Nevertheless the damage had already been done, as the original version of the article had by now been read by thousands on the Reuters web site and had also been quoted by several other online news websites worldwide such as News Yahoo, Business Insider and the Times of Israel.
After being contacted by the Nationalist representative, Krasimirov, (following the standards of the media that he works for), slightly edited his report later that same day.
Corrections can be seen HERE.
The author admitted that the initial version of paragraph 3
of his article could easily have misled readers but he went on to
claim that this had not been his purpose.
However he is still unable to prove in anyway that there were people “who wore shirts emblazoned with swastikas and made the Nazi salute at several places before the start of the march in downtown Sofia”, a claim that still remains in Krasimirov’s partially corrected version. No photos or videos of such where ever taken. Nor was he able to prove that such people (if there even were any) had participated in the torchlit march as well.

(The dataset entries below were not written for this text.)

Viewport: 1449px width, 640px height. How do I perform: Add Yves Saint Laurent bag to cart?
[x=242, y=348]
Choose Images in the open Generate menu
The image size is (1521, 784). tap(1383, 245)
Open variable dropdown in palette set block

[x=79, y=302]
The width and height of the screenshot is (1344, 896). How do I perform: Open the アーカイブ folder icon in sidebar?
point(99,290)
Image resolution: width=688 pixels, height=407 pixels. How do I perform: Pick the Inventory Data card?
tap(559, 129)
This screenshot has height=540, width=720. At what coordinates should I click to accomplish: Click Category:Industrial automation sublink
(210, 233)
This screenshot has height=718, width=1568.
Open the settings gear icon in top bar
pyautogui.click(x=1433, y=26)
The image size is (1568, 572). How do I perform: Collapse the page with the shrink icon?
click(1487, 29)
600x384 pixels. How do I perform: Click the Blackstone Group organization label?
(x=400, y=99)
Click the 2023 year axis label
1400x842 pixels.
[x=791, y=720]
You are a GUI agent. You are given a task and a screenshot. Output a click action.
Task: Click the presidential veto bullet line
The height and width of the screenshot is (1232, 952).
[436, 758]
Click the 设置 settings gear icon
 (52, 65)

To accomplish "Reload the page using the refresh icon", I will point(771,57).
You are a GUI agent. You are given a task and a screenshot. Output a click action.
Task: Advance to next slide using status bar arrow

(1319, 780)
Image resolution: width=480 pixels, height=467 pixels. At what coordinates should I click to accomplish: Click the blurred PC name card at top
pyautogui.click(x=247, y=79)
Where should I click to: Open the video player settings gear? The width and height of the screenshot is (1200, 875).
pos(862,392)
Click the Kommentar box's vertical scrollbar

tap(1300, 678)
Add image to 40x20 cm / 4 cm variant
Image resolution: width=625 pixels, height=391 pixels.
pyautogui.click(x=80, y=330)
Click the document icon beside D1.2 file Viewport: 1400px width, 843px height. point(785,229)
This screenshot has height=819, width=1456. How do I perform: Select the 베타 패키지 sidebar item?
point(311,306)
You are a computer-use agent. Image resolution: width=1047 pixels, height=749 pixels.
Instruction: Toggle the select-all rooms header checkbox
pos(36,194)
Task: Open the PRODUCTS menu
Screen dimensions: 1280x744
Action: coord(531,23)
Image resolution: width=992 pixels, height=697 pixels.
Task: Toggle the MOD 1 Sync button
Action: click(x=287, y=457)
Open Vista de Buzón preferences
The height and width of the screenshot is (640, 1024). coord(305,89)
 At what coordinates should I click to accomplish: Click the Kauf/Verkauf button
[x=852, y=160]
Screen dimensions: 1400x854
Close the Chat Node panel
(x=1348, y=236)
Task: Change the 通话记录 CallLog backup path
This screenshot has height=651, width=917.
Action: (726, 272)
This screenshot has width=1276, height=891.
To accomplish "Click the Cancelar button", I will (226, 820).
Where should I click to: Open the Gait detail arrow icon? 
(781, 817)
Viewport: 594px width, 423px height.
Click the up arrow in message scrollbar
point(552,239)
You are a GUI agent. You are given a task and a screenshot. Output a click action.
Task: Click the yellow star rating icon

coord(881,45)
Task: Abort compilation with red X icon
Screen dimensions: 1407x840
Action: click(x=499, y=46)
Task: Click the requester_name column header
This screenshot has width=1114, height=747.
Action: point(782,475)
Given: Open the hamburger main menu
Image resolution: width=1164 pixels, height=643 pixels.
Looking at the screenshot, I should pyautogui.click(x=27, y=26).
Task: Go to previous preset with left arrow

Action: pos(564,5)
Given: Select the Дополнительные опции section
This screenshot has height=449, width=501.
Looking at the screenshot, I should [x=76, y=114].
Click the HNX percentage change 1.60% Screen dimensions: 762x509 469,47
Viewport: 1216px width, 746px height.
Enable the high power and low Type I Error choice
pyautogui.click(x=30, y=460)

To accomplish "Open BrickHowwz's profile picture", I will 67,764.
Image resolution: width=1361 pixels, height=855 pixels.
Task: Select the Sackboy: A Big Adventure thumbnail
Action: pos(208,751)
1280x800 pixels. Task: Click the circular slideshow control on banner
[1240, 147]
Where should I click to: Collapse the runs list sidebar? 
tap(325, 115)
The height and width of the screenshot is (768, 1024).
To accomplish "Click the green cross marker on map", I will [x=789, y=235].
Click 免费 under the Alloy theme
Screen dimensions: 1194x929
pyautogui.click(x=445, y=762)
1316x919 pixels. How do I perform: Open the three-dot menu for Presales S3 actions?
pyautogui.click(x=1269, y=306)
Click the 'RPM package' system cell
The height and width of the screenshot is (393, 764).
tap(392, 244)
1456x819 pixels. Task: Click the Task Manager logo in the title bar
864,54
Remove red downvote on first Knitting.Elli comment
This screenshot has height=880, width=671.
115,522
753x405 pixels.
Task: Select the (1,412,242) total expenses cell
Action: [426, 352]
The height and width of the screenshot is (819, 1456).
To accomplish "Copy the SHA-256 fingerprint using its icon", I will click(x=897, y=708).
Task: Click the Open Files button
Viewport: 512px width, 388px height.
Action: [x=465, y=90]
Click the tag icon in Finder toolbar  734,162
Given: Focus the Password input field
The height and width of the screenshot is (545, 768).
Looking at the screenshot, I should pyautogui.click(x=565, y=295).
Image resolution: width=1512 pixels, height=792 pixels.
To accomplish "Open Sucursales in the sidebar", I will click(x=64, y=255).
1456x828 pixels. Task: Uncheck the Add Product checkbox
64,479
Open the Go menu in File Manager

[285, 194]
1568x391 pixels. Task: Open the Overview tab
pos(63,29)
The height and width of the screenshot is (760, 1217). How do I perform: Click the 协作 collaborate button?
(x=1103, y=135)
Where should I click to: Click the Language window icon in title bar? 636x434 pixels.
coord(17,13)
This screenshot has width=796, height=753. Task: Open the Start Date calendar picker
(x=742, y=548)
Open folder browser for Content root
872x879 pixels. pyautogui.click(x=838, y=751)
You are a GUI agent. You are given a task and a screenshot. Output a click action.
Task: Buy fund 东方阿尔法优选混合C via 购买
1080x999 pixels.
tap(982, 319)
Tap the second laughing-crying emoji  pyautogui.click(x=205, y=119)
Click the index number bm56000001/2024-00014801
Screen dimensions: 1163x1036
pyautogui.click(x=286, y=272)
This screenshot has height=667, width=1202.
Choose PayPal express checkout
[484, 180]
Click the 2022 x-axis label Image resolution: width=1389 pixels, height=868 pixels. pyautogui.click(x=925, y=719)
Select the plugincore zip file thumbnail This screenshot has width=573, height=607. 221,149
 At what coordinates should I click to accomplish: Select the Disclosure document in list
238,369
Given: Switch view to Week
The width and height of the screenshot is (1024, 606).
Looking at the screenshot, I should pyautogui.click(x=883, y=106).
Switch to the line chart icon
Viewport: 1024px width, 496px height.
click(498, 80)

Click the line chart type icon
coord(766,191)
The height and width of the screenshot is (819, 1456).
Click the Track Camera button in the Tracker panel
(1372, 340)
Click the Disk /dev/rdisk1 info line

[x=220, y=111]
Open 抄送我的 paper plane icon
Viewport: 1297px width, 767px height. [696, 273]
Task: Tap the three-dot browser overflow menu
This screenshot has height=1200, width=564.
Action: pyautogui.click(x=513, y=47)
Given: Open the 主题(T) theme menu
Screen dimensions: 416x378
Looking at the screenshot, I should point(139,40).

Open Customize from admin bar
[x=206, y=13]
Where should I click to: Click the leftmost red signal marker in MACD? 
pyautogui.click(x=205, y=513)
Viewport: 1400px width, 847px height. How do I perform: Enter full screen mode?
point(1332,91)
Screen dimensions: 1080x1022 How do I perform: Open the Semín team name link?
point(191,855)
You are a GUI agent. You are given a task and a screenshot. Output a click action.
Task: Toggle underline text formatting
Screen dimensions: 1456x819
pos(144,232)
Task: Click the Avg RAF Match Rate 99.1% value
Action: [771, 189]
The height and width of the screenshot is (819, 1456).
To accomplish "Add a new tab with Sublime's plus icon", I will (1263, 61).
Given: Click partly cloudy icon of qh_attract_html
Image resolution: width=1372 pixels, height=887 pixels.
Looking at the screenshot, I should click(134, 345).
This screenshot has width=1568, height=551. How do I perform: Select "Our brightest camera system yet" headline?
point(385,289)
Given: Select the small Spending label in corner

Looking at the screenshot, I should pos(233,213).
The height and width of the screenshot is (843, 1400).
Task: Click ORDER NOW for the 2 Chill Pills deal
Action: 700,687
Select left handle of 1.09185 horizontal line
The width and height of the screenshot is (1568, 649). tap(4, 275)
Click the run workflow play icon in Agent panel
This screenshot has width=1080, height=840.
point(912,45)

Remember that the Lukov March itself had been heavily
guarded by around 700 police officers. Police cameras had filmed the
whole event and the state prosecutor was on duty that day monitoring the
marchers for the use of any forbidden symbols or slogans.
At least a dozen domestic and international TV channels were present, as well as many other journalists and photo reporters too. There was not a single incident or one official complaint before, during or after the march.
In a statement, Zvezdimir Andronov, Chairman of the Bulgarian National Union, who were the organisers of the torchlit Lukov March rally, pointed out that, “A case such as this can only serve as an example of how the mainstream mass media try to portray the people who attend Nationalist rallies in Bulgaria and across Europe. We will not tolerate any attempt at spreading unproven information towards us and our fellow supporters”.